> [THE TASK]:
Entries follow. Give back exactly the lines starting at the one containing "Houzz (875, 2306)" and ending at the one containing "[region] (322, 69)", and no other lines.

--- DATA EXCERPTS Enclosed Below ---

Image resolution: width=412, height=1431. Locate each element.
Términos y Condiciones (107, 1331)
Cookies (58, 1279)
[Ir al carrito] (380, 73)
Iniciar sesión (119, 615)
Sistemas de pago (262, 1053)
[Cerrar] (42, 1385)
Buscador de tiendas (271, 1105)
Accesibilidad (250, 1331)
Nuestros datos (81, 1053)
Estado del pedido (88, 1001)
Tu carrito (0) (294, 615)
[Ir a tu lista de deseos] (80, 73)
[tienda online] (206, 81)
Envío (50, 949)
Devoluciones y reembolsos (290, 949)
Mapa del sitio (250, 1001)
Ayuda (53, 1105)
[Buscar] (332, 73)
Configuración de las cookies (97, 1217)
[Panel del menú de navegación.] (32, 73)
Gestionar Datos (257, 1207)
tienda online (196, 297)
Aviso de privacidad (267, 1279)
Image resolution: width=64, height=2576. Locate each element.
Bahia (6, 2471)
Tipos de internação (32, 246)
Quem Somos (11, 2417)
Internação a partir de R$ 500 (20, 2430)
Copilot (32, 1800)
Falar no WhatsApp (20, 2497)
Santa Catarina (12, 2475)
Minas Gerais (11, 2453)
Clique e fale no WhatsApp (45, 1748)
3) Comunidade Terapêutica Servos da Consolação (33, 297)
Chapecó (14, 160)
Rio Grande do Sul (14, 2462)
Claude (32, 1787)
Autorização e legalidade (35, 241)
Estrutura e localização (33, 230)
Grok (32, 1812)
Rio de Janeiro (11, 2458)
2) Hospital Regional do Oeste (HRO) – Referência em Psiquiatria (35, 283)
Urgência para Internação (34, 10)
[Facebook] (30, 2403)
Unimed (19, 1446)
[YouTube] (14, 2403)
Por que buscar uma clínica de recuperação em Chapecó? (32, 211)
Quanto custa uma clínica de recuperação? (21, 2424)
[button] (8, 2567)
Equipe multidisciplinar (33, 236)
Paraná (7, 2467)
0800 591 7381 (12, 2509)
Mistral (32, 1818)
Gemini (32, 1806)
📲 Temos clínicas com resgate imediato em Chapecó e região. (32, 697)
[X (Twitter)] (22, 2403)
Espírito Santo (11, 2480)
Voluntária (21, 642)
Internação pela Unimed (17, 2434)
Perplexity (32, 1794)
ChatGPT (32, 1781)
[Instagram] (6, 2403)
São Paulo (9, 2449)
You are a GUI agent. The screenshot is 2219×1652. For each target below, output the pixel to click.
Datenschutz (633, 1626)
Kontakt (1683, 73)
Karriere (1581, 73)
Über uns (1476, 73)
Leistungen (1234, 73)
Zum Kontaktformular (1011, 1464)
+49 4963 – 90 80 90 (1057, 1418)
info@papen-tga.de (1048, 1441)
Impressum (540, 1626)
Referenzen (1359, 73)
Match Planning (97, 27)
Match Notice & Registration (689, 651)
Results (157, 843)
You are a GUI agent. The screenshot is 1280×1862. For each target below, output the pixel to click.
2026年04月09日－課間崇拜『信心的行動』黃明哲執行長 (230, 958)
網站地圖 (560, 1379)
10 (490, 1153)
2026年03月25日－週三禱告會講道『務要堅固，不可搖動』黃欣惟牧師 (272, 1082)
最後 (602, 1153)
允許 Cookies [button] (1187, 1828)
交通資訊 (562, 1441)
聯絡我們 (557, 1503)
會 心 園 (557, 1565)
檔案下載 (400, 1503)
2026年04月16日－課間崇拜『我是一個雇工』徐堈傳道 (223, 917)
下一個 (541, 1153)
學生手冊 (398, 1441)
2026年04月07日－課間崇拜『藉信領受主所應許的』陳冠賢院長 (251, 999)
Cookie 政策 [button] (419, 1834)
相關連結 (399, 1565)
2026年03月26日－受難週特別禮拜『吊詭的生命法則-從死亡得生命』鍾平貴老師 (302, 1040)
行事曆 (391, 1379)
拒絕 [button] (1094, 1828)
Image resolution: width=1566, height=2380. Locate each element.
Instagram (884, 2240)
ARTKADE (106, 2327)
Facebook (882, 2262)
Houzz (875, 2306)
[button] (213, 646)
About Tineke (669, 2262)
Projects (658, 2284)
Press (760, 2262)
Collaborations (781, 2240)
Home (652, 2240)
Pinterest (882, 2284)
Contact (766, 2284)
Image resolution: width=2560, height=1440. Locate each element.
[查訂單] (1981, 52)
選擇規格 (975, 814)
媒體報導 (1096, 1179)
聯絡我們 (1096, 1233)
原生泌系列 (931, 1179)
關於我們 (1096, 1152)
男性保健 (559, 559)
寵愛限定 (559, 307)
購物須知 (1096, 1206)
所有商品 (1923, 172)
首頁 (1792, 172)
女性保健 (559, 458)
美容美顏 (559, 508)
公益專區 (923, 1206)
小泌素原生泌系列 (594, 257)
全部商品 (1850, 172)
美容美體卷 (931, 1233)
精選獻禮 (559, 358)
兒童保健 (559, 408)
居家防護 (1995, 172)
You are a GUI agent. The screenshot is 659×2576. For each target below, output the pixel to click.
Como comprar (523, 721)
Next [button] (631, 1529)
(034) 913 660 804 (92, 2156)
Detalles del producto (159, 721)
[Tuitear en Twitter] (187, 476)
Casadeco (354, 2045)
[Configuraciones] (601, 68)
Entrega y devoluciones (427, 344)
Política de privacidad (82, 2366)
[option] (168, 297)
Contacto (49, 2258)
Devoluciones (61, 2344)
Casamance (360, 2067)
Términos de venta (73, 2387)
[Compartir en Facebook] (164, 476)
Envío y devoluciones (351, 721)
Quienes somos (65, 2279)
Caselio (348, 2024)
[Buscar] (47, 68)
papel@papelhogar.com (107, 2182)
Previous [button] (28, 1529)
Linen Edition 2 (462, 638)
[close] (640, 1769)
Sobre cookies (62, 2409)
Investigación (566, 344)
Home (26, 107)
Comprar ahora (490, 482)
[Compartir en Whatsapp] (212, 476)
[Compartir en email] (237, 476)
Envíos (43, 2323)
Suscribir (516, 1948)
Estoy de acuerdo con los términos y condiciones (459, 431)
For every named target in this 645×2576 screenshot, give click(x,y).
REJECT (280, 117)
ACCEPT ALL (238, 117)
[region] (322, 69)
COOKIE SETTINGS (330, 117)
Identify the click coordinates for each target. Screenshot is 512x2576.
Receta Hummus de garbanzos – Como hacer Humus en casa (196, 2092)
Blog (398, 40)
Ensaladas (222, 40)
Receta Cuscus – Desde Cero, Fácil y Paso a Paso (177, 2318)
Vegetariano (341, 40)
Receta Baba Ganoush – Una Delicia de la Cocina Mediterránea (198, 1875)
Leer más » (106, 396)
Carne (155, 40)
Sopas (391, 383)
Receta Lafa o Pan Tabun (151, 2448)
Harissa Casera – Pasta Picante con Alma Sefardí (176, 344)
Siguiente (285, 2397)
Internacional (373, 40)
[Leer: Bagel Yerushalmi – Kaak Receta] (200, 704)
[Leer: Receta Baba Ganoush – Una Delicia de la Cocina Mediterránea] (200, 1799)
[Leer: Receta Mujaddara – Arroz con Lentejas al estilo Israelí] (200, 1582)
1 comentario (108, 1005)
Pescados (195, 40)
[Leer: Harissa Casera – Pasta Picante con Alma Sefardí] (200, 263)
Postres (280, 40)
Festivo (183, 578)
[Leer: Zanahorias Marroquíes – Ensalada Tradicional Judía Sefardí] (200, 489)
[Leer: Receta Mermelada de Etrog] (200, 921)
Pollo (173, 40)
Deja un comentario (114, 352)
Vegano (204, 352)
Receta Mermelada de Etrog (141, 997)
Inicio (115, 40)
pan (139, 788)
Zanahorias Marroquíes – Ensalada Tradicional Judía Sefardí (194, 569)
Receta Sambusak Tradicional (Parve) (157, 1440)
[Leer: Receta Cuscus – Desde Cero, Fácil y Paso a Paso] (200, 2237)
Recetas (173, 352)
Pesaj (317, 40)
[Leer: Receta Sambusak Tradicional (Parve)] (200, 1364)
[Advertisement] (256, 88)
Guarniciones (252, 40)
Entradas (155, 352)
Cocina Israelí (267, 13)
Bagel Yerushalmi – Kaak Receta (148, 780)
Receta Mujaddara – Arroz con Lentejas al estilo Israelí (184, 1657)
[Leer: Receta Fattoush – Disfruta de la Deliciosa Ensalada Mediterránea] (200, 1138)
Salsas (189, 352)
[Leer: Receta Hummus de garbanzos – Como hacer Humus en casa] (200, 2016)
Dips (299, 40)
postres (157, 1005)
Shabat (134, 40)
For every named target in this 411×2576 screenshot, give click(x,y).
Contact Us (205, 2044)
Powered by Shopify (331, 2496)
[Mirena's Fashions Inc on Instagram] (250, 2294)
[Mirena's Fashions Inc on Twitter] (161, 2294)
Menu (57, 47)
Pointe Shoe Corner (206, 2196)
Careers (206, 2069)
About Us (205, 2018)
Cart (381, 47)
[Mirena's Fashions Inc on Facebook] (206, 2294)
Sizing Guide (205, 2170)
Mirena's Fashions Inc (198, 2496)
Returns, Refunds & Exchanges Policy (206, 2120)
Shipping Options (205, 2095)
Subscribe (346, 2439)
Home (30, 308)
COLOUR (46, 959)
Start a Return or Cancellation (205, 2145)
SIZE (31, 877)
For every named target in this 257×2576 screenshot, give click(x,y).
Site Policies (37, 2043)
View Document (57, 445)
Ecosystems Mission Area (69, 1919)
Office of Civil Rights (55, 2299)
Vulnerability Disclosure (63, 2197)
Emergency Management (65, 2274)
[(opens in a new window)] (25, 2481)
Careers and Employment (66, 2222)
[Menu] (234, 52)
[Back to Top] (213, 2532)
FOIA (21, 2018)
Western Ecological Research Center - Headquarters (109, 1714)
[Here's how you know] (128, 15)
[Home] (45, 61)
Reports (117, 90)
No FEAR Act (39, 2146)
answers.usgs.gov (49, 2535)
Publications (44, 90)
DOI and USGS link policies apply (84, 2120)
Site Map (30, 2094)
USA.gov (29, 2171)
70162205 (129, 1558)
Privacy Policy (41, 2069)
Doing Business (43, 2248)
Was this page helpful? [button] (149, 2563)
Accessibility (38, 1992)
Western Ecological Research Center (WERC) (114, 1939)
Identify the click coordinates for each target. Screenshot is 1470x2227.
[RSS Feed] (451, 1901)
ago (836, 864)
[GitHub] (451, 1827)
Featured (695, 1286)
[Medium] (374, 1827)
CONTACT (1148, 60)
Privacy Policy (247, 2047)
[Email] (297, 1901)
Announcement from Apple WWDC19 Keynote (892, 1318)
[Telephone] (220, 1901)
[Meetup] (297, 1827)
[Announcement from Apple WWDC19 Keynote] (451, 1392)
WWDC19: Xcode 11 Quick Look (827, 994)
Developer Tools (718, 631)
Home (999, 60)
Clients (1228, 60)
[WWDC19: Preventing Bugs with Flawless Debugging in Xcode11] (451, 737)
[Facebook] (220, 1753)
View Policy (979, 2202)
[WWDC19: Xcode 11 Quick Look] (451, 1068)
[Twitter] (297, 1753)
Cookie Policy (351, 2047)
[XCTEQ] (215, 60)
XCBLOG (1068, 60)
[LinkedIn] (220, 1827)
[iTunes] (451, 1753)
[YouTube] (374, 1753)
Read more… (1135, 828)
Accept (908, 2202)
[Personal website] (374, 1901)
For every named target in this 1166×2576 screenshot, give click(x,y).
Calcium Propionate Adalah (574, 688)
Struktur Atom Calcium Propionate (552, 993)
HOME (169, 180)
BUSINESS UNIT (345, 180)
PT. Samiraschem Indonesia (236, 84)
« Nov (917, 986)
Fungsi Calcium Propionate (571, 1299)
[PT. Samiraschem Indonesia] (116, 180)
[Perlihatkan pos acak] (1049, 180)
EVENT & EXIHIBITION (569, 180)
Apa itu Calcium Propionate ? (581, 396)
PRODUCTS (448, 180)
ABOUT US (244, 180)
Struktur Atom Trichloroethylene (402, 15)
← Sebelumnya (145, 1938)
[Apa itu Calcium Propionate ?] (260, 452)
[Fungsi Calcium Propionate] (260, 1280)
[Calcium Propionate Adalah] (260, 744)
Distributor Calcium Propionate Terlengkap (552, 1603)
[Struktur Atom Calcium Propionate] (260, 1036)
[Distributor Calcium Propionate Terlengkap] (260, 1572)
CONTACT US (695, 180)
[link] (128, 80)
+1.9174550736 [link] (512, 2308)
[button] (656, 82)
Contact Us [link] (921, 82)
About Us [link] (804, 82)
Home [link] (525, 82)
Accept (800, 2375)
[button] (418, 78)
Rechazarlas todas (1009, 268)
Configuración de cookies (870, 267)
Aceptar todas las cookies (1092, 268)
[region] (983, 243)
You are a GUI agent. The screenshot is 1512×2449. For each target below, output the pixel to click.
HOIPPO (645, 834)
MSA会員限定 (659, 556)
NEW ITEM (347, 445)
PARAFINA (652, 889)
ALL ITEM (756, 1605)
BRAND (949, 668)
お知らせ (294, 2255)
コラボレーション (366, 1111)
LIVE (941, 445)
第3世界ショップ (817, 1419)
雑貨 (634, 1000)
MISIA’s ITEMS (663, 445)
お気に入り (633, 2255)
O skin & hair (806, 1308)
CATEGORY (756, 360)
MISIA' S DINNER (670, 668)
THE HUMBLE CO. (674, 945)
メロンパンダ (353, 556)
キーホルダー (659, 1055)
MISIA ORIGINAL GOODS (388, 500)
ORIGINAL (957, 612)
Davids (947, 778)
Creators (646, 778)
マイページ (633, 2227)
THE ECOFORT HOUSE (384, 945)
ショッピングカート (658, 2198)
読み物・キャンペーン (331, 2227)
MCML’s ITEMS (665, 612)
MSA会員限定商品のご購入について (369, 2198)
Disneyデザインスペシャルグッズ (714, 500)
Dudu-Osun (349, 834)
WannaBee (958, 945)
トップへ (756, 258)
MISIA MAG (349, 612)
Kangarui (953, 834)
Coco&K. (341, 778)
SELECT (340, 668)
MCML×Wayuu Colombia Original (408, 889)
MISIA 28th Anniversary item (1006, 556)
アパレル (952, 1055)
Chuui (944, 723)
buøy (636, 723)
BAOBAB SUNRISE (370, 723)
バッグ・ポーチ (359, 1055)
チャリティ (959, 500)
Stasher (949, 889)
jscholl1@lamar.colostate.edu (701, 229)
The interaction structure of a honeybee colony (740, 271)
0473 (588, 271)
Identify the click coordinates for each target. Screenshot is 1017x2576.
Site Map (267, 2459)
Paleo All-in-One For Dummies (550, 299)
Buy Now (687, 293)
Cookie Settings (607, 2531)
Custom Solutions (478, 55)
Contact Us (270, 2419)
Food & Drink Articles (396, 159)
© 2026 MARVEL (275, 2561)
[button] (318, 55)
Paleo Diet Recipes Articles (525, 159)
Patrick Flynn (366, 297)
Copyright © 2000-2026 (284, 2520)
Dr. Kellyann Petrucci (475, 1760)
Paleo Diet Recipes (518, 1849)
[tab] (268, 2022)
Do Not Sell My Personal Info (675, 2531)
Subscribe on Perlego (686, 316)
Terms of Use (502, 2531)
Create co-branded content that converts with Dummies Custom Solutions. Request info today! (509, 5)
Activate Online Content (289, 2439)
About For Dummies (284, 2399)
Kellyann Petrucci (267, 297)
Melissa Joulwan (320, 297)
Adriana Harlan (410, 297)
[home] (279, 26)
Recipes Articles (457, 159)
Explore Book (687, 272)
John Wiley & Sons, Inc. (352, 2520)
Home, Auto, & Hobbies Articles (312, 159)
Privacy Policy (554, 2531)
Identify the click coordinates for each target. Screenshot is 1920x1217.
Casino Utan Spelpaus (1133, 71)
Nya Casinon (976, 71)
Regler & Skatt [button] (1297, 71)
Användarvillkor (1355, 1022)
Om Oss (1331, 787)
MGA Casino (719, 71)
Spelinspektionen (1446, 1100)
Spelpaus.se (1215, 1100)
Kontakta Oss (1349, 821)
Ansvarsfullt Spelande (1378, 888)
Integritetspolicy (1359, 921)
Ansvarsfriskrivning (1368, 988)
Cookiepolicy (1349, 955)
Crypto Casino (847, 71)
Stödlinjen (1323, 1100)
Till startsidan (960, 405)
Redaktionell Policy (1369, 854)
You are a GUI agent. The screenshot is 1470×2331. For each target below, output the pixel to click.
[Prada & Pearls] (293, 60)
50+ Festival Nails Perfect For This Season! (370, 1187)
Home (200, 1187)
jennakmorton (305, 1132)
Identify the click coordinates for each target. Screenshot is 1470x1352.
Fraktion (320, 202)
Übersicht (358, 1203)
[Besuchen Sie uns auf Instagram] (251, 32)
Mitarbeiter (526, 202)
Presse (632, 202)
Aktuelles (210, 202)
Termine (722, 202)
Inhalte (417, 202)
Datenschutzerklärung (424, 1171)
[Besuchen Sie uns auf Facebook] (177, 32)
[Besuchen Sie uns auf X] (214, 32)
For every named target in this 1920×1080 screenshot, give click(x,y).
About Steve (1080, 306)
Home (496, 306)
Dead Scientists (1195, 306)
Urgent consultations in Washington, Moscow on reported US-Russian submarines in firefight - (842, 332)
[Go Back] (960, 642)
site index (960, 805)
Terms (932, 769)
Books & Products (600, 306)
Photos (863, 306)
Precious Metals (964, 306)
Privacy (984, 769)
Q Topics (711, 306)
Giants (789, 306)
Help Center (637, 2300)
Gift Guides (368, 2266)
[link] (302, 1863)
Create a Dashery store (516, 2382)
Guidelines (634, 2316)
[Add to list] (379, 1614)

--- End of Enclosed DATA EXCERPTS ---

> [ANSWER TO THIS TASK]:
Houzz (875, 2306)
[button] (213, 646)
About Tineke (669, 2262)
Projects (658, 2284)
Press (760, 2262)
Collaborations (781, 2240)
Home (652, 2240)
Pinterest (882, 2284)
Contact (766, 2284)
Image resolution: width=2560, height=1440. Locate each element.
[查訂單] (1981, 52)
選擇規格 (975, 814)
媒體報導 (1096, 1179)
聯絡我們 (1096, 1233)
原生泌系列 (931, 1179)
關於我們 (1096, 1152)
男性保健 (559, 559)
寵愛限定 (559, 307)
購物須知 (1096, 1206)
所有商品 (1923, 172)
首頁 (1792, 172)
女性保健 (559, 458)
美容美顏 (559, 508)
公益專區 (923, 1206)
小泌素原生泌系列 (594, 257)
全部商品 (1850, 172)
美容美體卷 (931, 1233)
精選獻禮 (559, 358)
兒童保健 (559, 408)
居家防護 (1995, 172)
You are a GUI agent. The screenshot is 659×2576. For each target below, output the pixel to click.
Como comprar (523, 721)
Next [button] (631, 1529)
(034) 913 660 804 (92, 2156)
Detalles del producto (159, 721)
[Tuitear en Twitter] (187, 476)
Casadeco (354, 2045)
[Configuraciones] (601, 68)
Entrega y devoluciones (427, 344)
Política de privacidad (82, 2366)
[option] (168, 297)
Contacto (49, 2258)
Devoluciones (61, 2344)
Casamance (360, 2067)
Términos de venta (73, 2387)
[Compartir en Facebook] (164, 476)
Envío y devoluciones (351, 721)
Quienes somos (65, 2279)
Caselio (348, 2024)
[Buscar] (47, 68)
papel@papelhogar.com (107, 2182)
Previous [button] (28, 1529)
Linen Edition 2 (462, 638)
[close] (640, 1769)
Sobre cookies (62, 2409)
Investigación (566, 344)
Home (26, 107)
Comprar ahora (490, 482)
[Compartir en Whatsapp] (212, 476)
[Compartir en email] (237, 476)
Envíos (43, 2323)
Suscribir (516, 1948)
Estoy de acuerdo con los términos y condiciones (459, 431)
For every named target in this 645×2576 screenshot, give click(x,y).
REJECT (280, 117)
ACCEPT ALL (238, 117)
[region] (322, 69)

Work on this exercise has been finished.